LONG TERM INCENTIVE PLAN
STOCK APPRECIATION RIGHT EXERCISE NOTICE
Cobalt International Energy, Inc.
Cobalt Center
000 Xxxxxxxx Xxxx Xxx, Xxxxx 000
Houston, TX 77024
Attention: [Secretary]
1. Exercise of Stock Appreciation Right. Effective as of today, (date), the undersigned (“Participant”) hereby elects to exercise Participant’s stock appreciation right (the “SAR”) with respect to shares of the common stock (the “Shares”) of Cobalt International Energy, Inc. (the “Company”) under and pursuant to the Long Term Incentive Plan (the “Plan”) and the SAR Award Agreement dated (the “Award Agreement”). Unless otherwise defined herein, the terms defined in the Plan and Award Agreement shall have the same defined meanings in this Exercise Notice.
2. Representations of Participant. Participant acknowledges that Participant has received, read and understood the Award Agreement and the Plan, and agrees to abide by and be bound by their terms and conditions.
3. Rights as Shareholder. Until the issuance of the Shares (as evidenced by the appropriate entry on the books of the Company or of a duly authorized transfer agent of the Company or as otherwise determined by the Committee), no right to vote or receive dividends or any other rights as a shareholder shall exist with respect to the Shares that are subject to the SAR, notwithstanding the exercise of the SAR. The Shares shall be issued to Participant as soon as practicable after the SAR is exercised. No adjustment shall be made for a dividend or other right for which the record date is prior to the date of issuance.

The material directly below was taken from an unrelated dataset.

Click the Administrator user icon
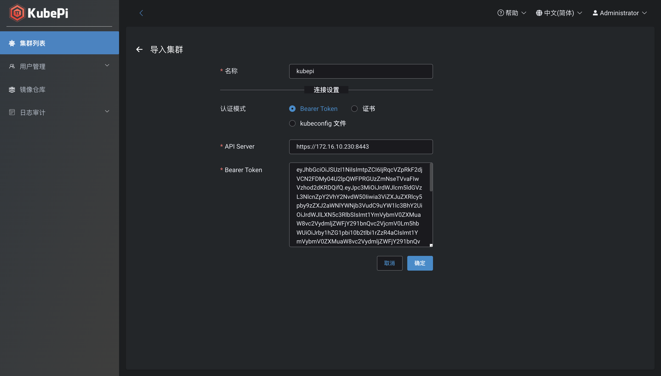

4. Tax Consultation. Participant understands that Participant may have a tax liability as a result of Participant’s acquisition or disposition of the Shares underlying the SAR. Participant represents that Participant has consulted with any tax consultants Participant deems advisable in connection with the purchase or disposition of the Shares and that Participant is not relying on the Company for any tax advice.
5. Successors and Assigns. The Company may assign any of its rights under this Agreement to single or multiple assignees, and this Agreement shall inure to the benefit of the successors and assigns of the Company. Subject to the
restrictions on transfer herein set forth, this Exercise Notice shall be binding upon Participant and his or her heirs, executors, administrators, successors and assigns.
6. Interpretation. Any dispute regarding the interpretation of this Exercise Notice shall be submitted by Participant or by the Company forthwith to the Compensation Committee of the Board of Directors of the Company (the “Committee”). The resolution of such a dispute by the Committee shall be final and binding on all parties.
7. Governing Law. This Exercise Notice is governed by the internal substantive laws but not the choice of law rules, of the State of Delaware.
8. Entire Agreement. The Plan and the Award Agreement are incorporated herein by reference, and together with this Exercise Notice constitute the entire agreement of the parties with respect to the subject matter hereof and supersede in their entirety all prior undertakings and agreements of the Company and Participant with respect to the subject matter hereof.